From 1980 to the middle of the first decade of the twenty-first century, there was a broad worldwide movement toward freer markets and government deregulation, a move away from the trend toward more centralization and planning that had dominated since the Great Depression and World War II. The reforms of the Reagan and Thatcher governments in the 1980s were seen as examples to be followed by some developing countries, and at the end of the 1980s, the collapse of communist systems in Eastern Europe and the Soviet Union led to a widespread period of economic and institutional reform. Reforms of the Chinese communist system begun in the early 1980s and the liberalization begun by India in the early 1990s provide examples of countries not directly in either the American or Soviet spheres that also took part in the trend away from planning and centralization during this period (Yergin and Stanislaw 2002).
This era provides the possibility for historical and comparative study of the factors that lead to institutional and policy change. Although the period under question coincides with a renaissance of economics research concerned with the question of growth, much of that literature has been focused on theoretical models and later empirical analysis rather than case studies of actual reforms. (3) The process of institutional reform and economic growth is so complex and involves so many different actors that one methodological approach, while potentially very valuable, is bound to leave important questions unaddressed. Case studies should simultaneously make it possible to identify areas for more rigorous empirical analysis and possibly shed light on areas that are not as easily addressed empirically, such as the roles of culture, history, the transmission and adoption of ideas, and informal institutions--areas where more interdisciplinary efforts and approaches may be needed.
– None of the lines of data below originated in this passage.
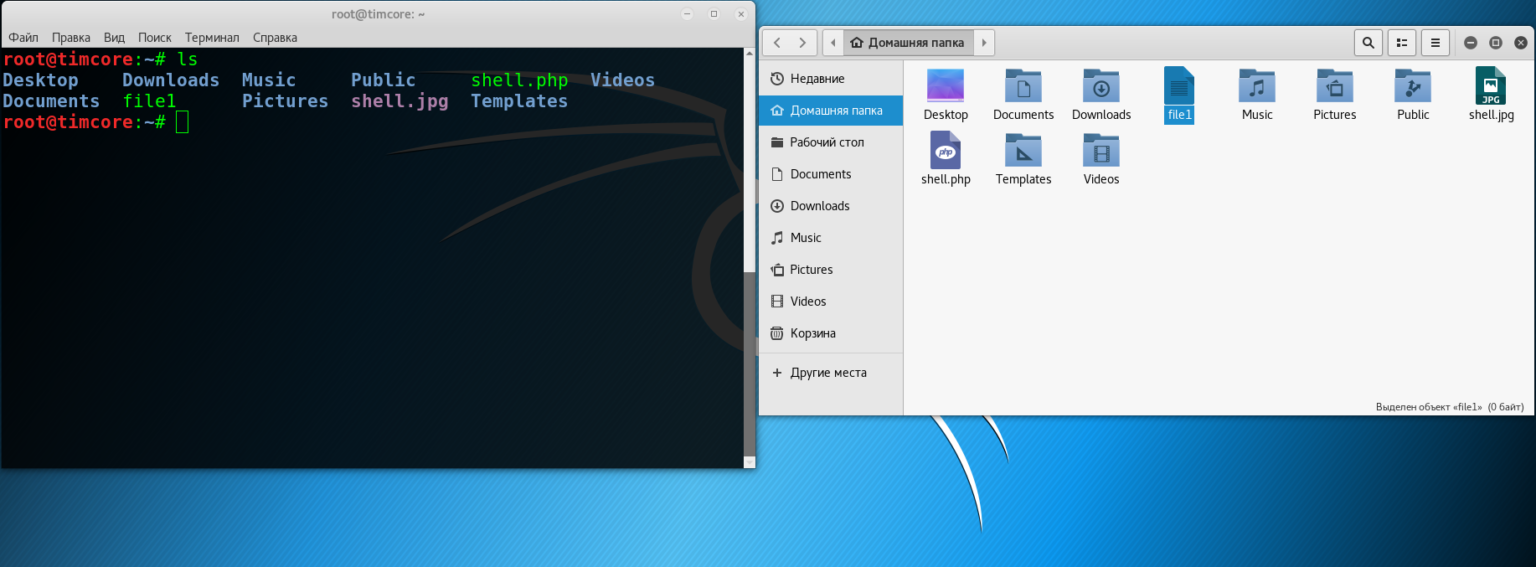Open Корзина in the sidebar
The image size is (1536, 567).
812,333
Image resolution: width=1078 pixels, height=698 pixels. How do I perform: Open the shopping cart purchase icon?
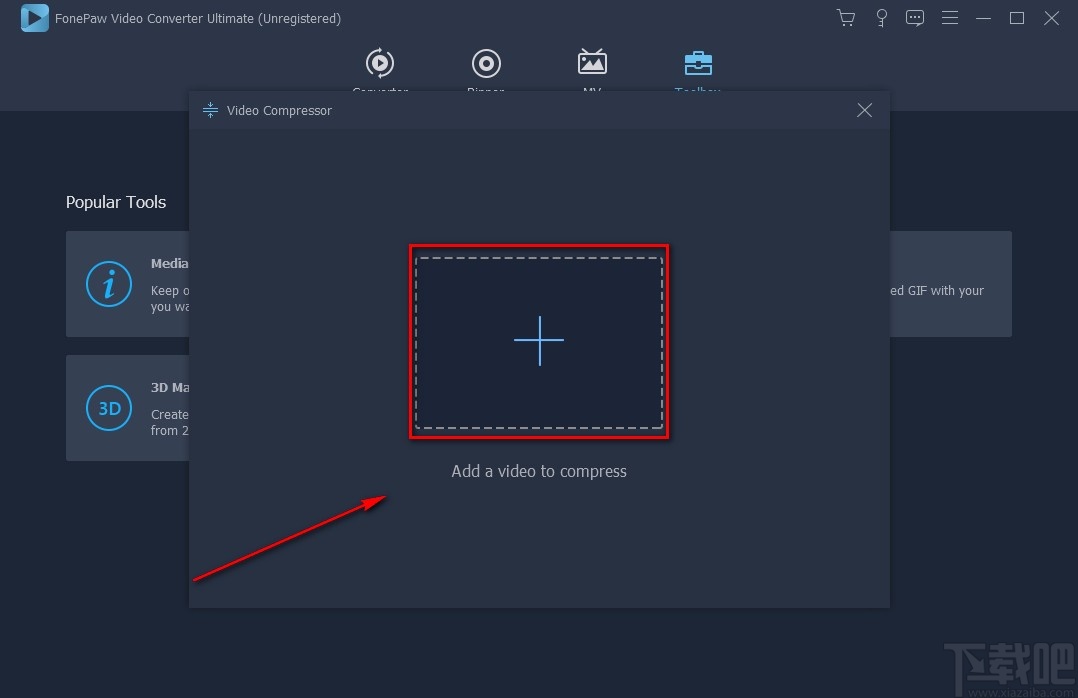(846, 18)
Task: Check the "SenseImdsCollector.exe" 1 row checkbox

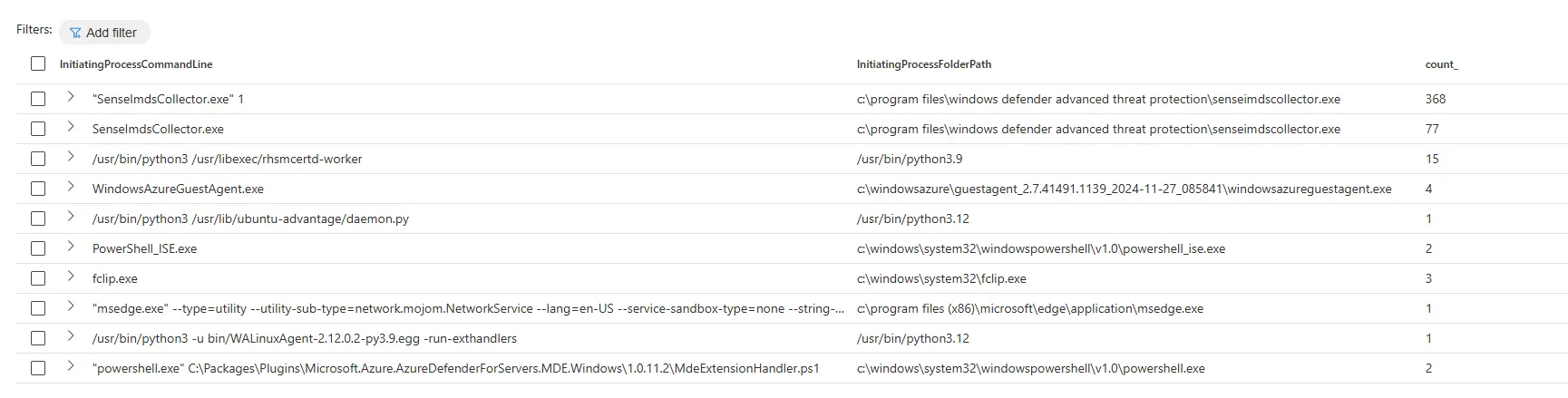Action: click(38, 99)
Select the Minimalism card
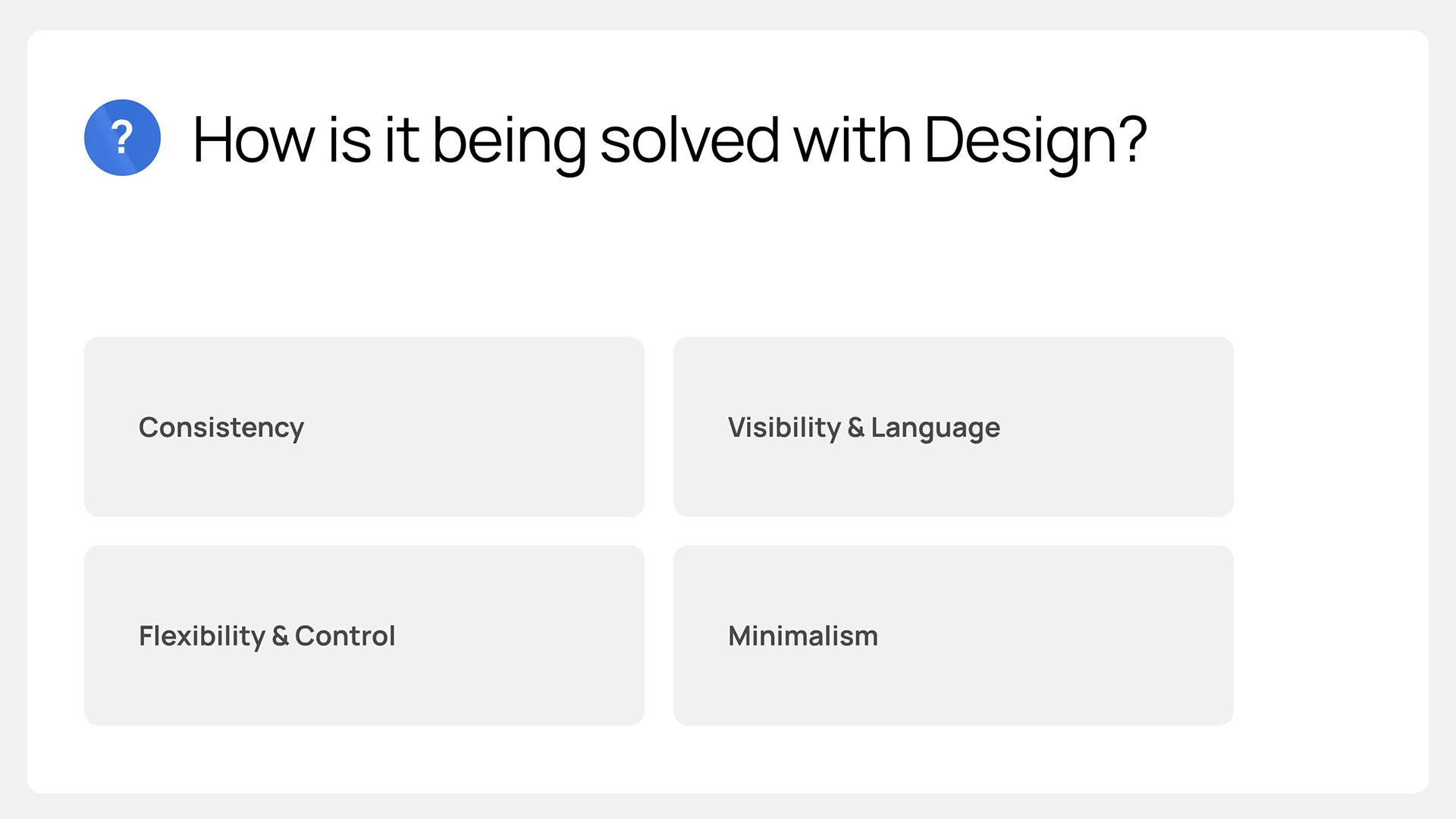1456x819 pixels. click(x=953, y=635)
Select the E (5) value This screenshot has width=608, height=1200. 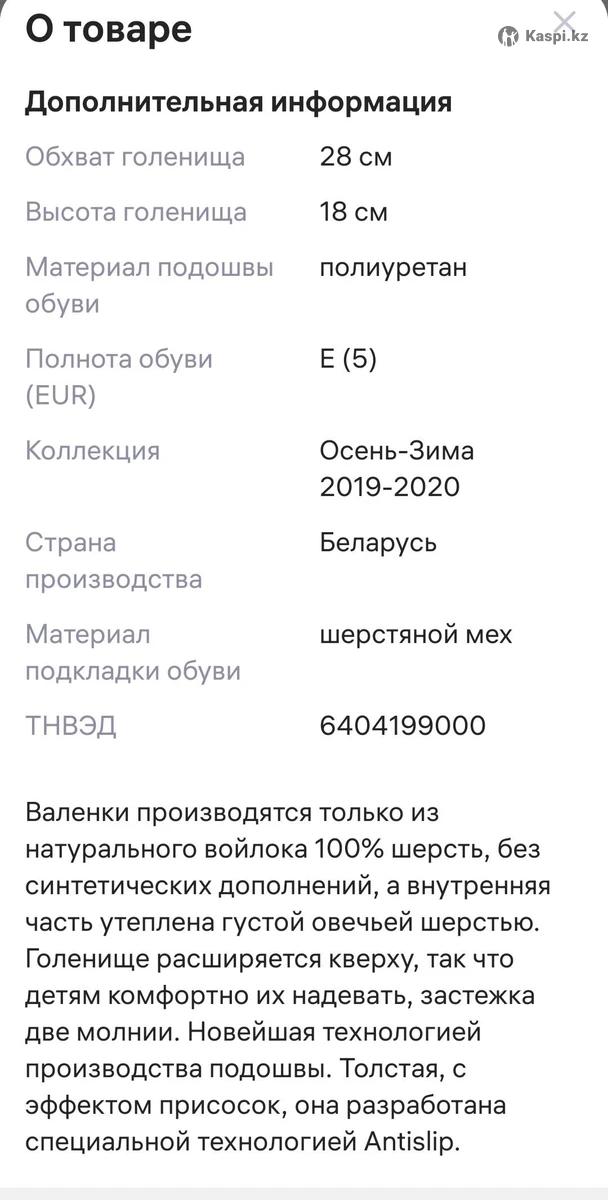click(x=348, y=359)
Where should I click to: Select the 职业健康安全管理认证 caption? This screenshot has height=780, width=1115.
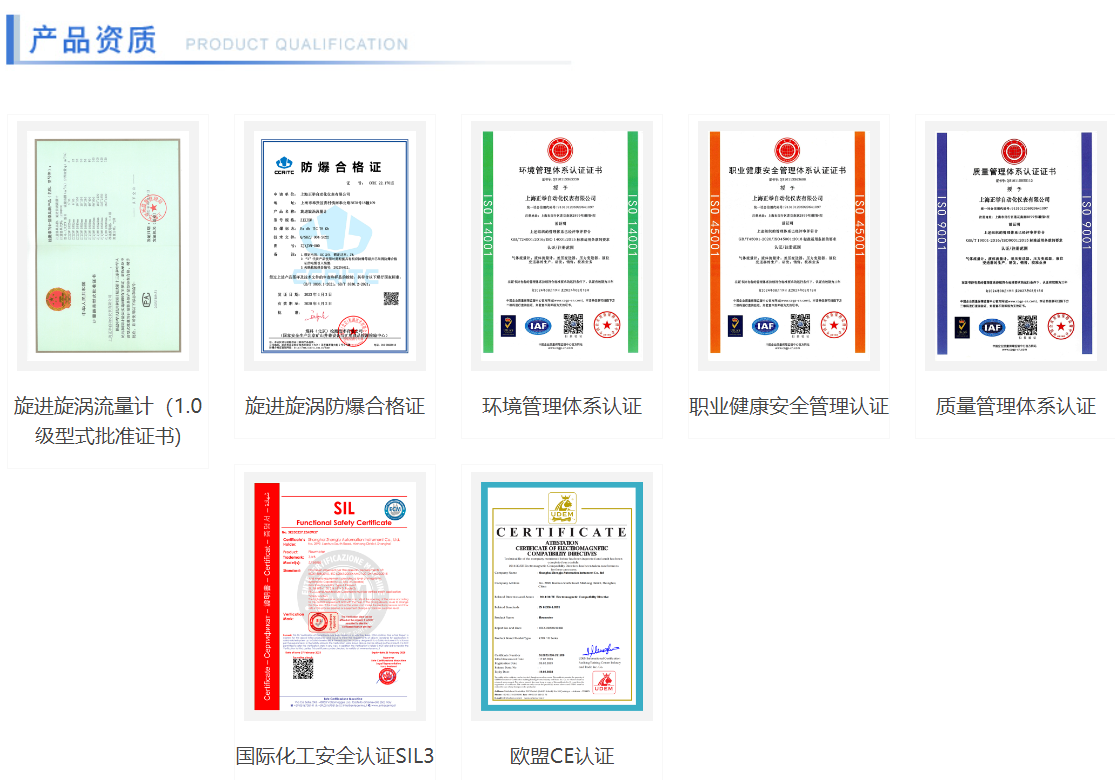(x=788, y=406)
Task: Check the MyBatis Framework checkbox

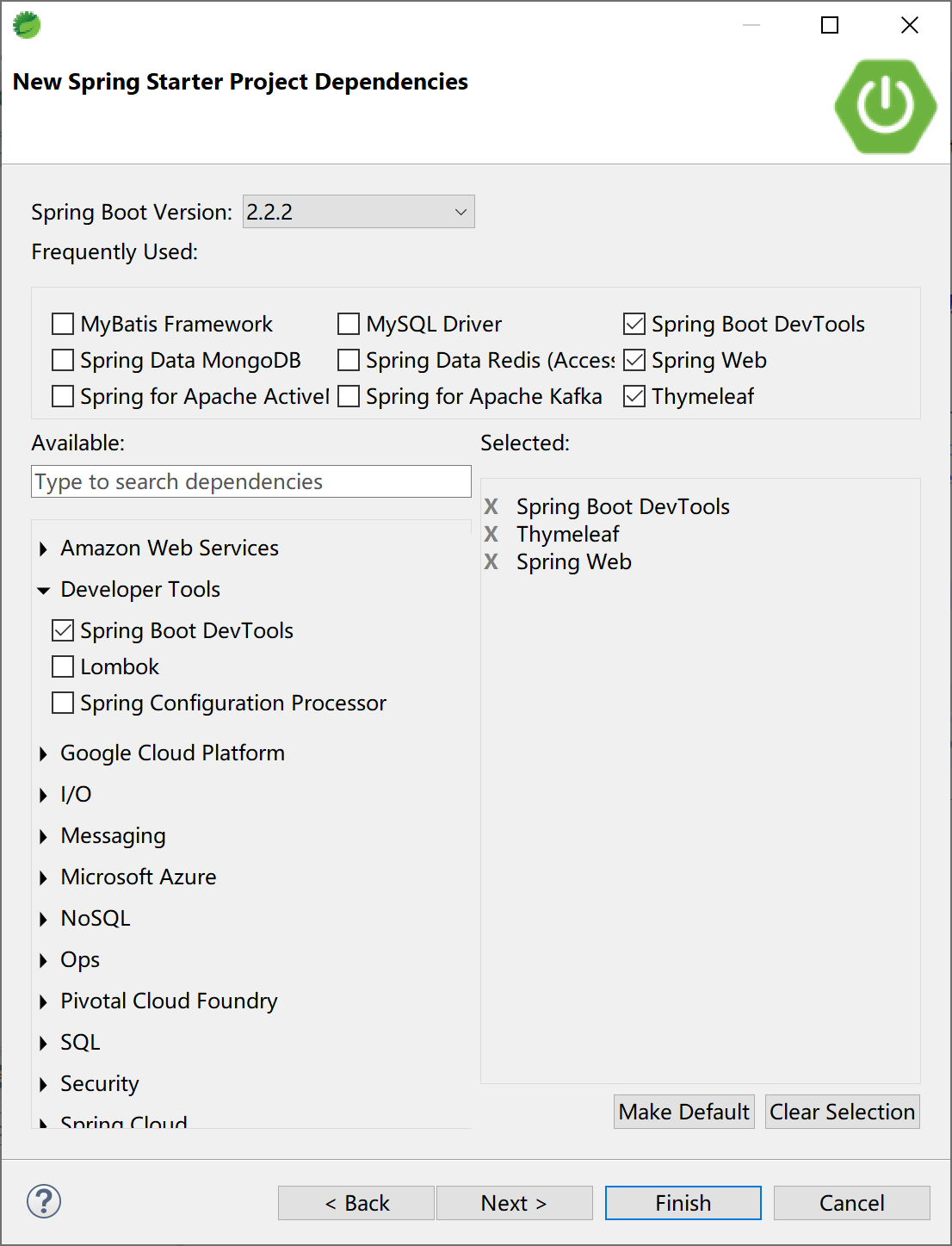Action: point(63,324)
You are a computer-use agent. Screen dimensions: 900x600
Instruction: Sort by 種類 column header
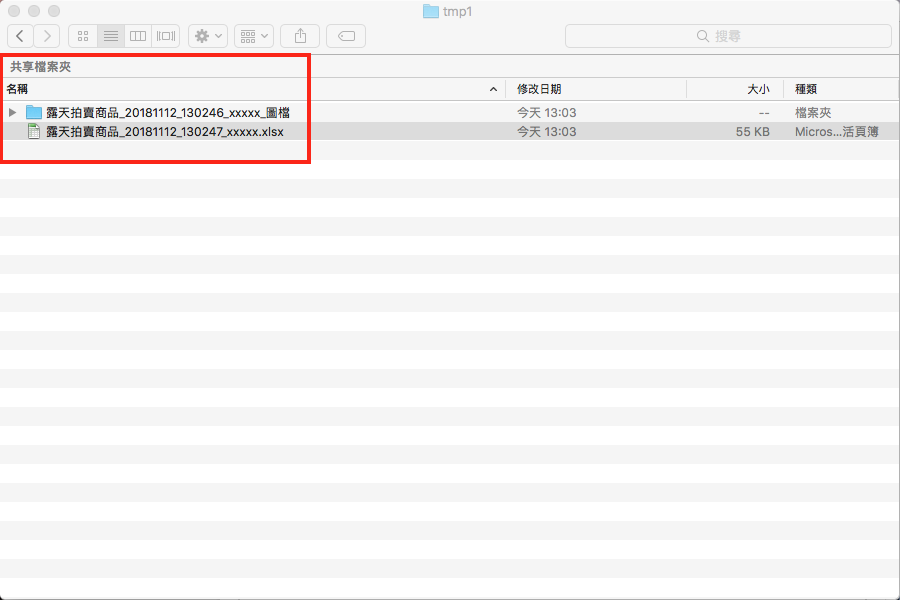coord(840,89)
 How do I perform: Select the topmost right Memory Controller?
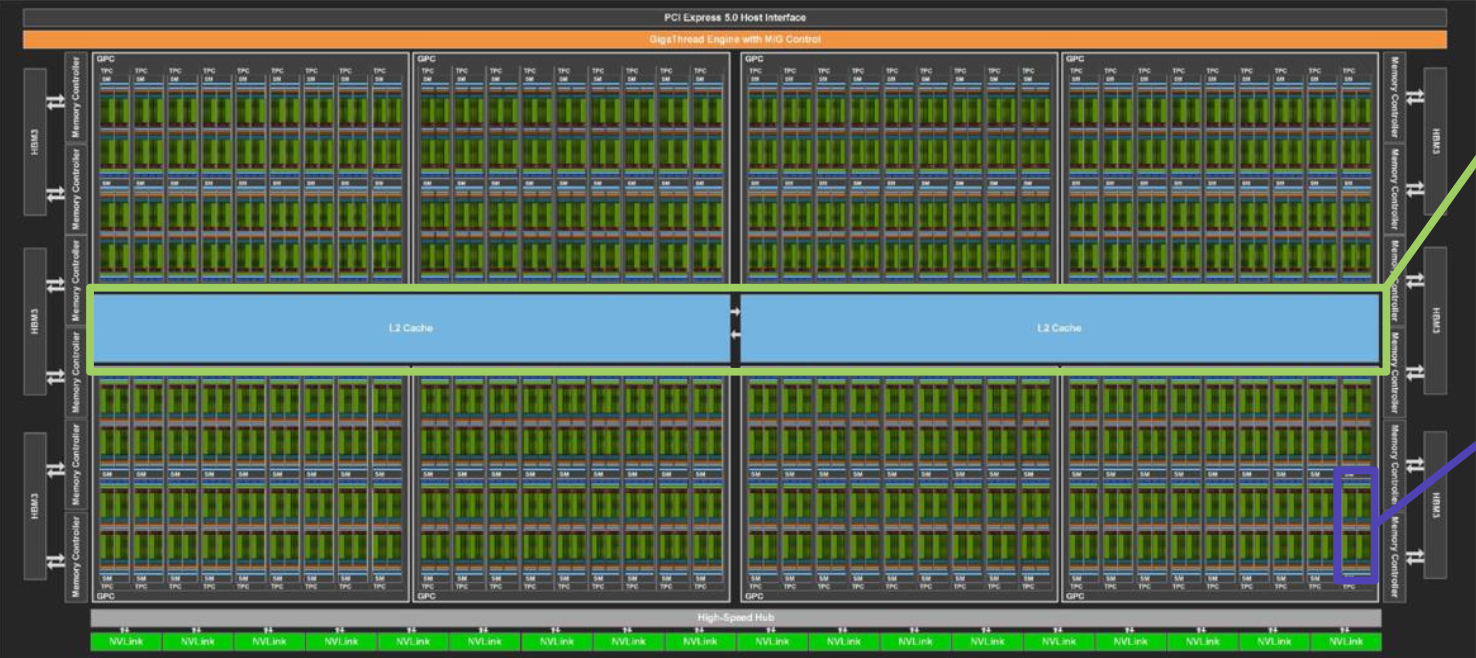pos(1394,97)
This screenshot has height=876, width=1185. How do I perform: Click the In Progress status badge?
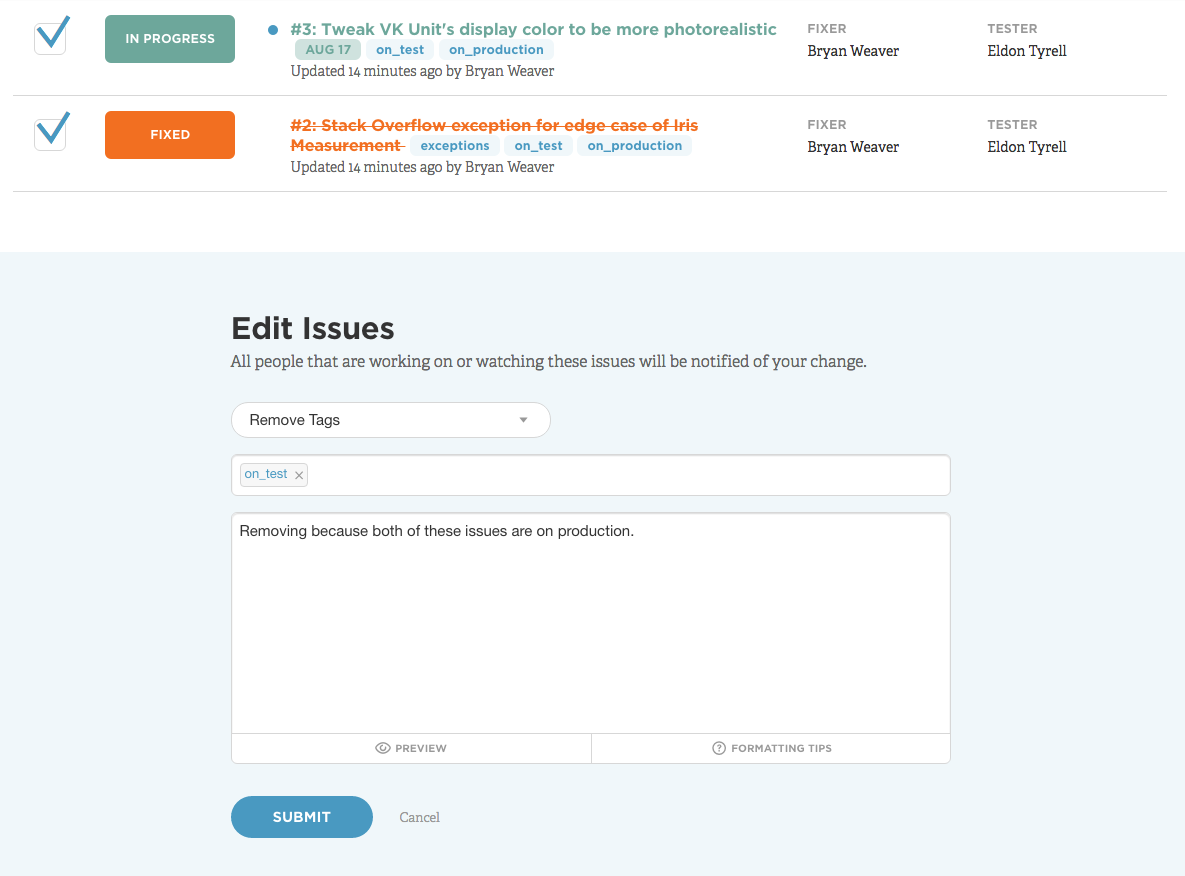point(170,39)
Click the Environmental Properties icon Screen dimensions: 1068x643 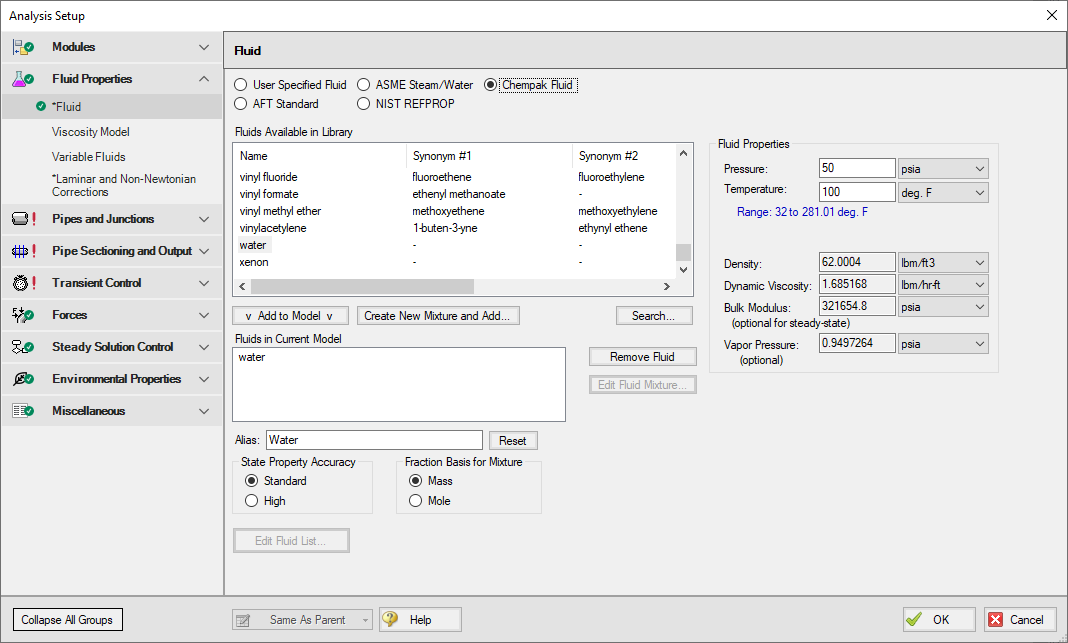click(24, 379)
A large body of literature in the social sciences, mostly outside of economics, has demonstrated the importance of these approaches and questions. (4)
This paper summarizes and contextualizes a much larger project of case studies that identifies the major institutional reforms that have occurred since 1980. It identifies from those case studies some major underling factors associated with the significant reforms of this period, suggests some hypotheses about how they may be related, and identifies significant holes in our understanding that need further investigation. Data is provided on the largest movements in economic institutions (toward, as well as away from, more economic liberalism) and should provide starting-point evidence for scholars in various disciplines interested in determining which countries' reforms should be studied in more detail in future work to begin to build a better understanding of the drivers of institutional reform.
Case Study Selection
The period from the very late 1970s and early 1980s up to the onset of the global economic crisis beginning around 2006 was characterized by broad movements globally toward economic liberalism. (5) Countries were examined in three different periods: 1980-2005, 1990-2005, and 1995-2005. This allowed for the inclusion of countries that were late reformers and for those that simply did not exist during the earlier periods, such as countries that became independent after the breakup of the Soviet bloc. The Economic Freedom of the World (EFW) dataset (Gwartney and Lawson 2007), which has been broadly used in empirical studies of economic institutions (Hall and Lawson 2014), was used to identify the most substantial reforms.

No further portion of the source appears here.